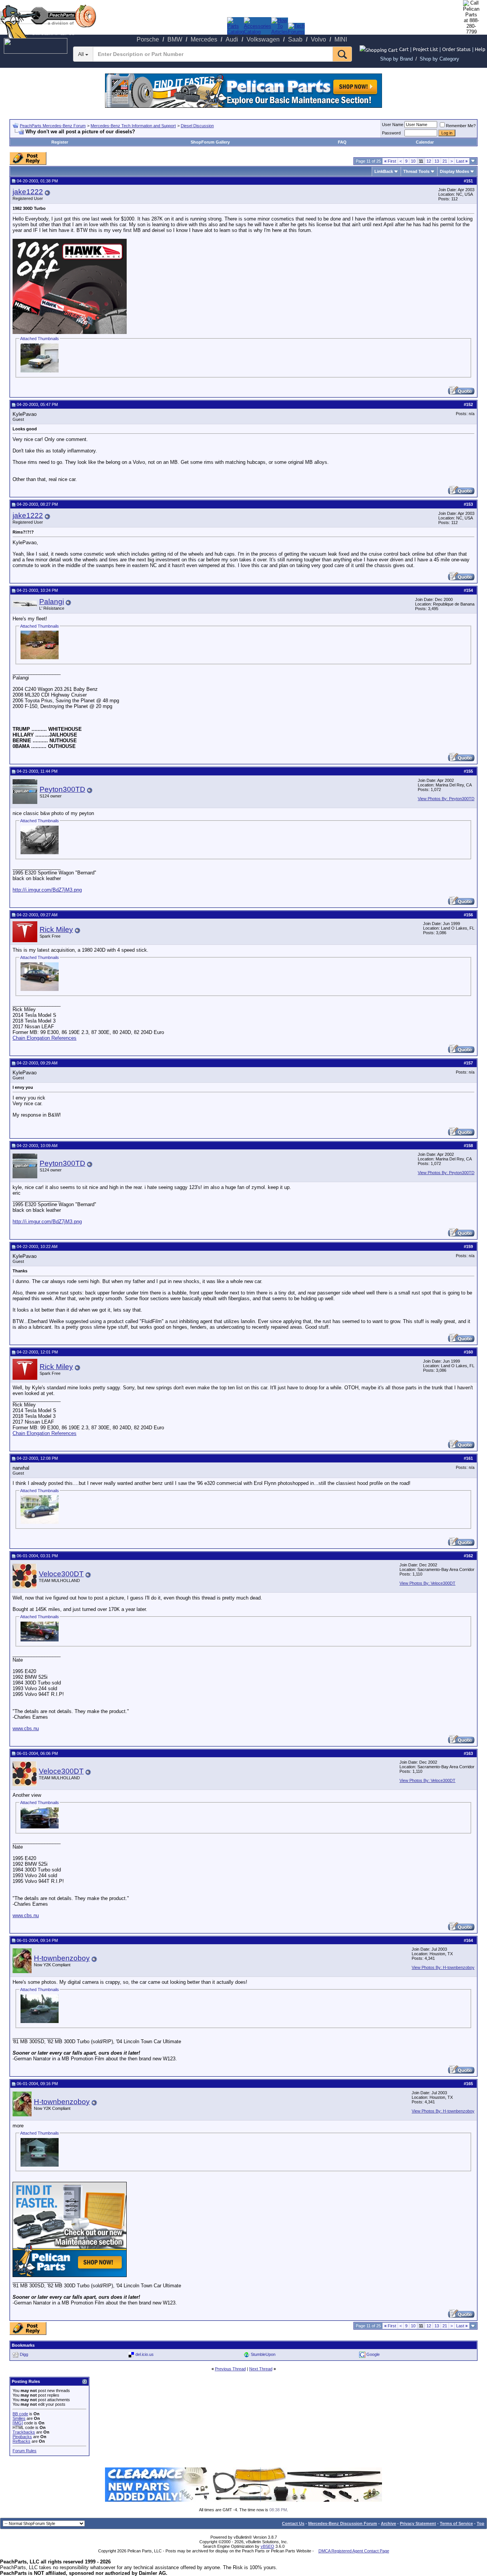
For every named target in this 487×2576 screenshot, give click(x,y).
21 (444, 161)
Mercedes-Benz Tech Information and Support (133, 125)
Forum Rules (25, 2450)
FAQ (342, 142)
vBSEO (267, 2546)
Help (480, 49)
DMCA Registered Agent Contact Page (353, 2551)
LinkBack (383, 171)
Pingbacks (22, 2436)
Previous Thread (230, 2369)
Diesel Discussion (197, 125)
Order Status (456, 49)
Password (391, 133)
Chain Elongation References (44, 1038)
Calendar (425, 142)
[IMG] (18, 2423)
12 (429, 161)
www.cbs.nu (26, 1728)
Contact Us (293, 2523)
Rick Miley (56, 929)
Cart (404, 49)
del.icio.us (144, 2354)
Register (59, 142)
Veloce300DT (61, 1574)
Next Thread (260, 2369)
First (390, 161)
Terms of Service (456, 2523)
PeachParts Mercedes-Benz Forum (53, 125)
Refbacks (21, 2441)
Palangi (51, 602)
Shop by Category (439, 59)
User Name (392, 124)
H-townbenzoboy (62, 1958)
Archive (388, 2523)
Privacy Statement (418, 2523)
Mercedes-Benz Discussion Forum (342, 2523)
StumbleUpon (263, 2354)
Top (480, 2523)
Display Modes (454, 171)
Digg (24, 2354)
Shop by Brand (396, 59)
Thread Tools (416, 171)
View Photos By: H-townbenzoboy (443, 1967)
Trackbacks (24, 2432)
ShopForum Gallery (210, 142)
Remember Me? (461, 125)
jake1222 (28, 192)
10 (413, 161)
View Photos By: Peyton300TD (446, 798)
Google (373, 2354)
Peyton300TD (62, 789)
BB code (20, 2413)
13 (436, 161)
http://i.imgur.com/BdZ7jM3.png (47, 890)
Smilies (19, 2418)
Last (462, 161)
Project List (425, 49)
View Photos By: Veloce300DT (427, 1583)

==*==

§ **Work task**: Please set down the whole listing above exactly and skip every picture.

§ **Solution for this task**:
For every named target in this 487×2576 screenshot, give click(x,y).
21 (444, 161)
Mercedes-Benz Tech Information and Support (133, 125)
Forum Rules (25, 2450)
FAQ (342, 142)
vBSEO (267, 2546)
Help (480, 49)
DMCA Registered Agent Contact Page (353, 2551)
LinkBack (383, 171)
Pingbacks (22, 2436)
Previous Thread (230, 2369)
Diesel Discussion (197, 125)
Order Status (456, 49)
Password (391, 133)
Chain Elongation References (44, 1038)
Calendar (425, 142)
[IMG] (18, 2423)
12 (429, 161)
www.cbs.nu (26, 1728)
Contact Us (293, 2523)
Rick Miley (56, 929)
Cart (404, 49)
del.icio.us (144, 2354)
Register (59, 142)
Veloce300DT (61, 1574)
Next Thread (260, 2369)
First (390, 161)
Terms of Service (456, 2523)
PeachParts Mercedes-Benz Forum (53, 125)
Refbacks (21, 2441)
Palangi (51, 602)
Shop by Category (439, 59)
User Name (392, 124)
H-townbenzoboy (62, 1958)
Archive (388, 2523)
Privacy Statement (418, 2523)
Mercedes-Benz Discussion Forum (342, 2523)
StumbleUpon (263, 2354)
Top (480, 2523)
Display Modes (454, 171)
Digg (24, 2354)
Shop by Brand (396, 59)
Thread Tools (416, 171)
View Photos By: H-townbenzoboy (443, 1967)
Trackbacks (24, 2432)
ShopForum Gallery (210, 142)
Remember Me? (461, 125)
jake1222 (28, 192)
10 (413, 161)
View Photos By: Peyton300TD (446, 798)
Google (373, 2354)
Peyton300TD (62, 789)
BB code (20, 2413)
13 (436, 161)
http://i.imgur.com/BdZ7jM3.png (47, 890)
Smilies (19, 2418)
Last (462, 161)
Project List (425, 49)
View Photos By: Veloce300DT (427, 1583)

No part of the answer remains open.